- Records for the exercise:
__________
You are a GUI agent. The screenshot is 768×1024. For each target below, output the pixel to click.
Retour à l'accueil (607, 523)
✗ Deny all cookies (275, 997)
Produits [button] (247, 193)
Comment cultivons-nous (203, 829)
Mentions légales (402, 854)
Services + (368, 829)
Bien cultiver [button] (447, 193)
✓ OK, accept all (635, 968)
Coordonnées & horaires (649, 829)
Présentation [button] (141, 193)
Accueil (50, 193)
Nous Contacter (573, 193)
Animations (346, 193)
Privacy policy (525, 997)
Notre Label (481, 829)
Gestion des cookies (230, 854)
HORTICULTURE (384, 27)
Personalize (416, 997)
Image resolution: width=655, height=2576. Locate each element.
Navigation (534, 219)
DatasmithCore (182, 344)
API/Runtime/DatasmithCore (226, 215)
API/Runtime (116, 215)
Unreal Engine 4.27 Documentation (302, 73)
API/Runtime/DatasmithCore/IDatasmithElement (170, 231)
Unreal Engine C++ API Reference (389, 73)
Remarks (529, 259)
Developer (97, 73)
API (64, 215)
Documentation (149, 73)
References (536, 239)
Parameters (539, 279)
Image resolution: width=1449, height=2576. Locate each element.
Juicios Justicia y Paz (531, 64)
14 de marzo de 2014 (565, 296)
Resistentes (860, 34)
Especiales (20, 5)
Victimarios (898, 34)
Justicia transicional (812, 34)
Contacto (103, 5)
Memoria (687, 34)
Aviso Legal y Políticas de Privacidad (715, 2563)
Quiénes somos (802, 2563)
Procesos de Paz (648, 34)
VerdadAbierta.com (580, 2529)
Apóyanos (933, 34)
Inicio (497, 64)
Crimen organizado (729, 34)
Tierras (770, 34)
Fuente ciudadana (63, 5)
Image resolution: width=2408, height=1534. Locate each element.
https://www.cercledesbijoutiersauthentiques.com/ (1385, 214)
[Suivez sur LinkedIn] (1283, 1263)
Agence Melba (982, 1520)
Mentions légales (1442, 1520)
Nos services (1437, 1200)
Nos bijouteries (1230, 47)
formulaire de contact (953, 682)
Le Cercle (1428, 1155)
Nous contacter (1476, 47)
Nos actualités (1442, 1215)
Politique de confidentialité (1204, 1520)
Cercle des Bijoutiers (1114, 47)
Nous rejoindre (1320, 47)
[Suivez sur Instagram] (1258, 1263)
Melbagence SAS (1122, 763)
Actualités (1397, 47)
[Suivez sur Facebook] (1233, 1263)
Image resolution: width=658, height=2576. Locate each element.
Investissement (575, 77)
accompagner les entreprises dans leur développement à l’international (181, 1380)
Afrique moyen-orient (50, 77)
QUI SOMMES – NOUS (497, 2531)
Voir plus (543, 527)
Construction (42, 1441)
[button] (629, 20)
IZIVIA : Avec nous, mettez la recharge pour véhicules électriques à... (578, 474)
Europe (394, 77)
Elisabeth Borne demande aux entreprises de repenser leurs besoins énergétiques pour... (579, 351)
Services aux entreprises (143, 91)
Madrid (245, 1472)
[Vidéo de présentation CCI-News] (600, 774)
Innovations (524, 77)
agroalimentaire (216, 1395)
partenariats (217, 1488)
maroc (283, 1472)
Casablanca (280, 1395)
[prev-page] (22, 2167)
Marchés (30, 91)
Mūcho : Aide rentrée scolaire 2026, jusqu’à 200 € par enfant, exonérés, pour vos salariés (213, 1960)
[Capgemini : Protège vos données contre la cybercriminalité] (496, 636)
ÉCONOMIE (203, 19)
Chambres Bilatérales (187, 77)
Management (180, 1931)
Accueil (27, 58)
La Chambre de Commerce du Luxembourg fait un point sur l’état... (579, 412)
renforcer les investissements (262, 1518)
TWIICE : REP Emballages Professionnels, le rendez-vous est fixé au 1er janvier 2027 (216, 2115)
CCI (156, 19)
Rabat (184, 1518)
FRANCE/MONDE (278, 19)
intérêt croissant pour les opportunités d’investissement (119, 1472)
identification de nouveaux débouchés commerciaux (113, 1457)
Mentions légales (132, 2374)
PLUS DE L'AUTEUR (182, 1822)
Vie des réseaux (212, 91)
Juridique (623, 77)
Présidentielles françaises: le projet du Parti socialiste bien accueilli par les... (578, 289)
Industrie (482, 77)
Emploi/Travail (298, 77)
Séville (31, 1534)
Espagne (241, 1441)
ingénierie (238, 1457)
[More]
__________
- Task goal: Every line from the line containing "Documentation (149, 73)" through the line containing "Marchés (30, 91)" in the records above must be retyped exactly. Leave out the rest.

- Output of the exercise:
Documentation (149, 73)
References (536, 239)
Parameters (539, 279)
Image resolution: width=1449, height=2576. Locate each element.
Juicios Justicia y Paz (531, 64)
14 de marzo de 2014 (565, 296)
Resistentes (860, 34)
Especiales (20, 5)
Victimarios (898, 34)
Justicia transicional (812, 34)
Contacto (103, 5)
Memoria (687, 34)
Aviso Legal y Políticas de Privacidad (715, 2563)
Quiénes somos (802, 2563)
Procesos de Paz (648, 34)
VerdadAbierta.com (580, 2529)
Apóyanos (933, 34)
Inicio (497, 64)
Crimen organizado (729, 34)
Tierras (770, 34)
Fuente ciudadana (63, 5)
Image resolution: width=2408, height=1534. Locate each element.
https://www.cercledesbijoutiersauthentiques.com/ (1385, 214)
[Suivez sur LinkedIn] (1283, 1263)
Agence Melba (982, 1520)
Mentions légales (1442, 1520)
Nos services (1437, 1200)
Nos bijouteries (1230, 47)
formulaire de contact (953, 682)
Le Cercle (1428, 1155)
Nous contacter (1476, 47)
Nos actualités (1442, 1215)
Politique de confidentialité (1204, 1520)
Cercle des Bijoutiers (1114, 47)
Nous rejoindre (1320, 47)
[Suivez sur Instagram] (1258, 1263)
Melbagence SAS (1122, 763)
Actualités (1397, 47)
[Suivez sur Facebook] (1233, 1263)
Image resolution: width=658, height=2576. Locate each element.
Investissement (575, 77)
accompagner les entreprises dans leur développement à l’international (181, 1380)
Afrique moyen-orient (50, 77)
QUI SOMMES – NOUS (497, 2531)
Voir plus (543, 527)
Construction (42, 1441)
[button] (629, 20)
IZIVIA : Avec nous, mettez la recharge pour véhicules électriques à... (578, 474)
Europe (394, 77)
Elisabeth Borne demande aux entreprises de repenser leurs besoins énergétiques pour... (579, 351)
Services aux entreprises (143, 91)
Madrid (245, 1472)
[Vidéo de présentation CCI-News] (600, 774)
Innovations (524, 77)
agroalimentaire (216, 1395)
partenariats (217, 1488)
maroc (283, 1472)
Casablanca (280, 1395)
[prev-page] (22, 2167)
Marchés (30, 91)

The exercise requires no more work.